How not to run your accelerator for startups

Posted: April 15th, 2010 | Author: | Filed under: posts | Tags: , , | 3 Comments »

Lots of rumblings in the startup accelerator world today about Bootup Labs in Vancouver. Unfortunately, it’s a cautionary tale for founders.

Statusly founder Jaime Martin blogged that his company had been removed from Bootup Labs:

“…Danny Robinson calls us into his office and tells us what we were so scared was going to happen, he tells us that they weren”t able to secure as much money as they originally anticipated. Basically that they”re really embarrassed, that they”re going to have to let us go…”

Jaime describes how his team moved to Vancouver on a handshake deal with Bootup, was then initially told their was a delay with closing the funding, but that the funding never arrived. A few short months after starting what was supposed to be an 8-month – $150,000 program, they were out with nowhere to turn…


The early stage startup world is a small one. Accelerators build their reputation slowly, one successful funding, sustainable business model, or exit at a time. The decision to give up equity is a tough calculation – for accelerators, though, the cost/benefit analysis has always been skewed heavily in their favor by the huge benefits and successful track record of the programs. And founders clearly take on a lot of risk by picking up shop and leaving home/jobs/life to participate in the accelerator programs.

Clearly, it’s reasonable to expect that out of the 70 some accelerators programs, a few here or there might not be able to live up to their grand visions. However, when that happens, being created for founders by founders, you’d expect that the response from the accelerators would be quite apologetic, at the very least. In this case, that’s not the way it was handled and it’s made a bad situation worse, for both founder and accelerator.

Jaime’s position could have been most any founder and the startup crowd clearly feels for him (rightly so), based on the comments over at Hacker News.

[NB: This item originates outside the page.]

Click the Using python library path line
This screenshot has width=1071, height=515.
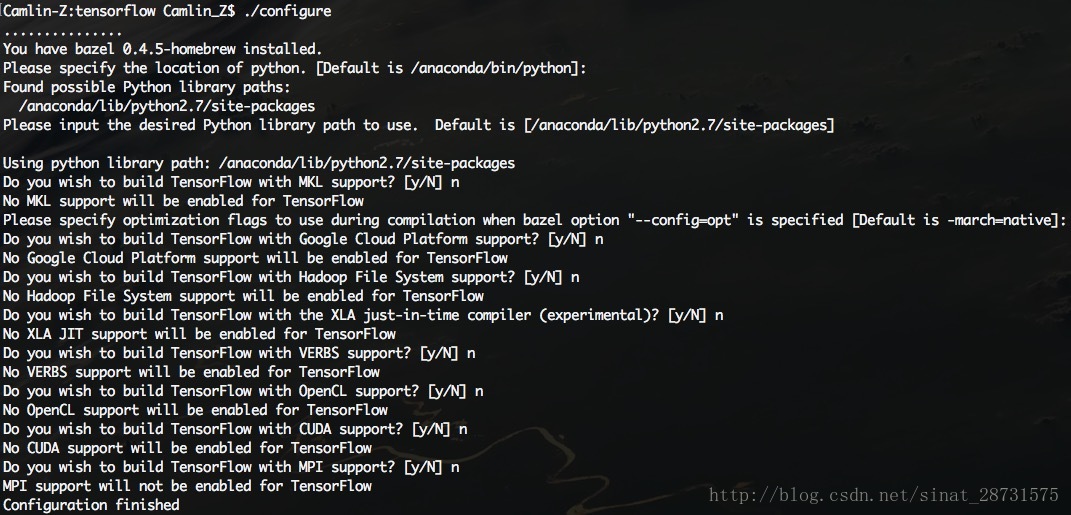pos(259,163)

Unfortunately, this story demonstrates the value of an accelerator program’s strong track record (and that of any investor), beyond the exits and fundings.  Make sure you talk to founders who received investment from the accelerator or fund to find out what things are really like after you take money.  Once you do, there is no undo button.  (This being the first cohort of Bootup, unfortunately, it wasn’t possible for Jaime to talk to startups who had been through Bootup before.)  Like so many other things, too, this shows the importance of handling situations the right way – startup founders, probably moreso than many others, understand that life happens and it doesn’t always go according to plan. But if that does happen, a little help and a lot less bluster would have gone a long way in this situation (despite TechCrunch comments to the contrary). The Google Shrine will preserve these posts and comments for future founders looking into Bootup. Clearly, if money is offered, someone will probably take it, but at least now, they’ll be able to do so with their eyes a bit more open.

Good luck to Jaime – the early stage startup world feels for him – it could have easily been any one of us…


For balance and the other side of the story, so you can make up your own mind, here are the other relevant links: Bootup posted their press release, and a move favorable account (for Bootup) of the story is on TechVibes (plus ReadWriteWeb has a totally backwards view of the situation).  Also: comments from one of the Bootup founders.